Chad is the fifth largest country on the continent of Africa with much of the northern part of the country lying in the Sahara desert. Chad also has a population density of only about 20 persons per square mile.
The two official languages of Chad are Arabic and French. Chad has more than 120 different languages and dialects divided into three large language families of Afro-Asiatic, Niger-Congo, and Nilo-Saharan. From 1900 until 1960, Chad was a French colony and all public services were carried out in the French language. French is the language of both government and education.

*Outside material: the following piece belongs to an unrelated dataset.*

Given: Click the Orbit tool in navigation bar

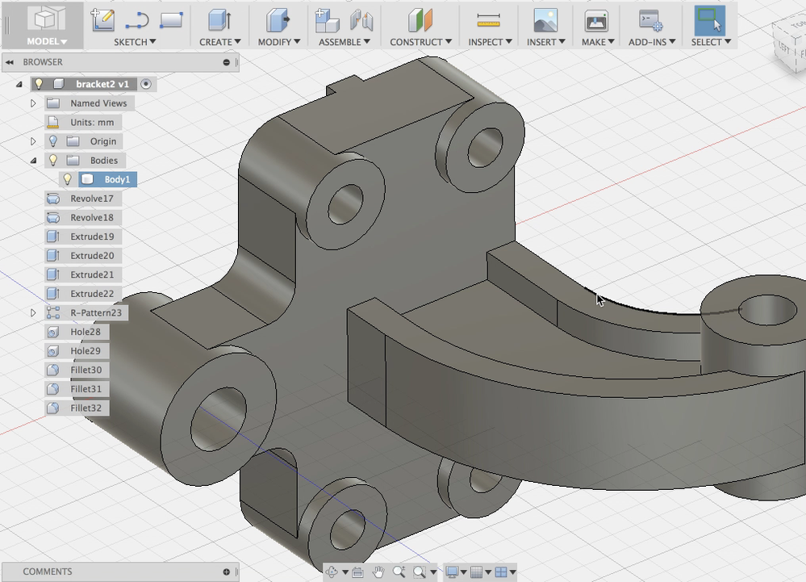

The capital of Chad is N'Djamena with 1.5 million Chadian people living in the capital city. N’Djamena, formerly Fort-Lamy, capital of Chad, located on the southwestern border, adjacent to Cameroon.
It lies on the east bank of the Chari River at its confluence with the Logone River in an alluvial plain that is flooded during the rainy season from July–September. The city was founded in 1900 across the Chari River from Fort-Fureau, where French colonial troops defeated and killed the Sudanese adventurer Rābiḥ az-Zubayr, who had established a military hegemony in districts east of Lake Chad.
It was named Fort-Lamy after a French major who also died in the battle, and it remained a small Kotoko settlement until after Chad’s independence in 1960. Its name was changed to N’Djamena in 1973.
Chad practices the Presidential Republic Government type. A presidential system is a democratic and republican government in which a head of government leads an executive branch that is separate from the legislative branch. This head of government is in most cases also the head of state, which is called president.
The two most practiced religions in Chad are Islam and Christianity. Muslim 52.1%, Protestant 23.9%, Roman Catholic 20%, animist 0.3%, other Christian 0.2%, none 2.8%, unspecified 0.7%.